彼の声はあくまでも穏やかだ。しかしライナードさんは舌打ちを打つと、剣を引いて鞘に納めた。
「いやぁ、素晴らしいねぇ。少女の為に捨て身で飛び込む少年。うん、実に美しい」
しきりに頷いていた璃穏さんは、ゆっくりと俺達の方へ歩いてくるとライナードさんの隣に並ぶ。
「アルストロメリアちゃーん。大丈夫ぅ? 生きてるぅ?」
ライナードさんの隣に立ち止まった璃穏さんの呼び掛けに、メリアがゆっくりと身体を起こした。
「……最悪の気分ですわ」
「そりゃそうでしょう。普通の人間なら死んでいてもおかしくござりんせん」
璃穏さんの傍にエレヴィオーラさんが寄り添い、煙管に口を付けて煙をくゆらせる。
メリアは数回咳き込むと、口から零れ出た血を手の甲で拭った。
「別にあのまま斬られてもよかったんだけどぉ、どうせならアルストロメリアちゃんも一緒に一期君達に話してほしいなぁ」
「話って、何の?」
俺の質問に、璃穏さんはにこっと微笑む。
「おれたちドラゴンの話。その前に、もう一度ちゃんと自己紹介するねぇ」
そう言うと彼はエレヴィオーラさんに目配せした。
「あちきはエレヴィオーラ。よろしくしておくんなんし」
煙を吐き出して名乗った彼女は、ちろりとライナードさんに視線を向ける。
「……ライナード。別に馴れ合う気はない」
溜息をつき、顔を背けながら彼が名乗る。
「ほらぁ、アルストロメリアちゃんもぉ」
璃穏さんが促し、メリアが俺達から顔を逸らす。
「……アルストロメリア」
「違うでしょぉ? アルストロメリアちゃんにはもっと素敵な二つ名があるでしょう?」
ボソッと呟いたメリアに璃穏さんがにこやかに言い、彼女は諦めたように目を閉じた。
「……わたくしは同族殺し、アルストロメリアですわ」
「それで、おれが璃穏ねぇ」
メリアの後に続いて璃穏さんが名乗る。その時、恐る恐るといったようにリックが手を上げた。

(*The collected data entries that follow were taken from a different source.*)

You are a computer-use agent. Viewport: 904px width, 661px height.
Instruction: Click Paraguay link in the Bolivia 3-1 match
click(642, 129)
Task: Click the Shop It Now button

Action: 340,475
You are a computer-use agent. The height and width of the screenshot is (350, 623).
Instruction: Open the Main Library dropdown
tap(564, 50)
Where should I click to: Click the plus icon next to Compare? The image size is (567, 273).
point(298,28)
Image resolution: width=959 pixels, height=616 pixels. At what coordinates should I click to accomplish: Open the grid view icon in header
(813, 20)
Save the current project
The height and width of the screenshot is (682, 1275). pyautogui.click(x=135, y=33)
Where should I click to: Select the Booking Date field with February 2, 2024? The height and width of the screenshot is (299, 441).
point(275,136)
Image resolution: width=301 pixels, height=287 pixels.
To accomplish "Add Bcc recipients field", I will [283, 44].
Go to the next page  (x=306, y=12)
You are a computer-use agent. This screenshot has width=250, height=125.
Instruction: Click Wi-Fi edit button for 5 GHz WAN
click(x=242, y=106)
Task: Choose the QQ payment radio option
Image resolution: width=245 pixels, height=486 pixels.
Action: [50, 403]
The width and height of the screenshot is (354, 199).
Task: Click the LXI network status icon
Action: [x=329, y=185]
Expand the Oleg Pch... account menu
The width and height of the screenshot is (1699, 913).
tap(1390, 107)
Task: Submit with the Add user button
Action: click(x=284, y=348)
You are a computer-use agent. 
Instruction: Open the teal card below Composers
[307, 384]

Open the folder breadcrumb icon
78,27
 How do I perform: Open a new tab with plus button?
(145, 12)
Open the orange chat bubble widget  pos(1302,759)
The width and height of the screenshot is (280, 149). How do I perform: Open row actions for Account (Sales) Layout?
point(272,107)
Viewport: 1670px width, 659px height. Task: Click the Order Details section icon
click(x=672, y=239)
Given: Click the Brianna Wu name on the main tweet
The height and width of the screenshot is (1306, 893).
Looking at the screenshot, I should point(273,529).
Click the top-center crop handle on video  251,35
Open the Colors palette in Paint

「あの、皆さんがドラゴンならお一人足りないですよね?」
「お、君よく知ってるねぇ」
リックの言葉に璃穏さんは嬉しそうな顔をする。
「父上……クオンはね、もういないんだぁ」
「え?」
彼の意味深な言葉に、俺達は怪訝な声を出してしまった。
「そういえば、一期君に見せたいものがあるんだったぁ」
璃穏さんが思い出したように手を叩き、襖を開けて廊下に出る。
「皆、ついて来てぇ」
結った黒髪が背中で揺れ、俺達はその後ろにぞろぞろとついていく。
日本家屋の奥深くまで歩いていき、璃穏さんはある引き戸を開けた。
「あっ……!」
それを見た瞬間、俺は驚愕に目を見開く。
ひらり、と薄紅色の花びらが足元に舞い落ちた。
開かれた裏口のような引き戸の向こう。そこには満開に咲き誇った一本の桜の樹があった。
「サクラ……?」
呆然とミュンツェさんが呟く。そういえば、ミュンツェさんは日本に行ったことがあるんだったか。
「ああ、ミュンツェ君はこの花を知っていたね」
璃穏さんが納得したように呟き、振り返って順繰りに俺達と目を合わせた。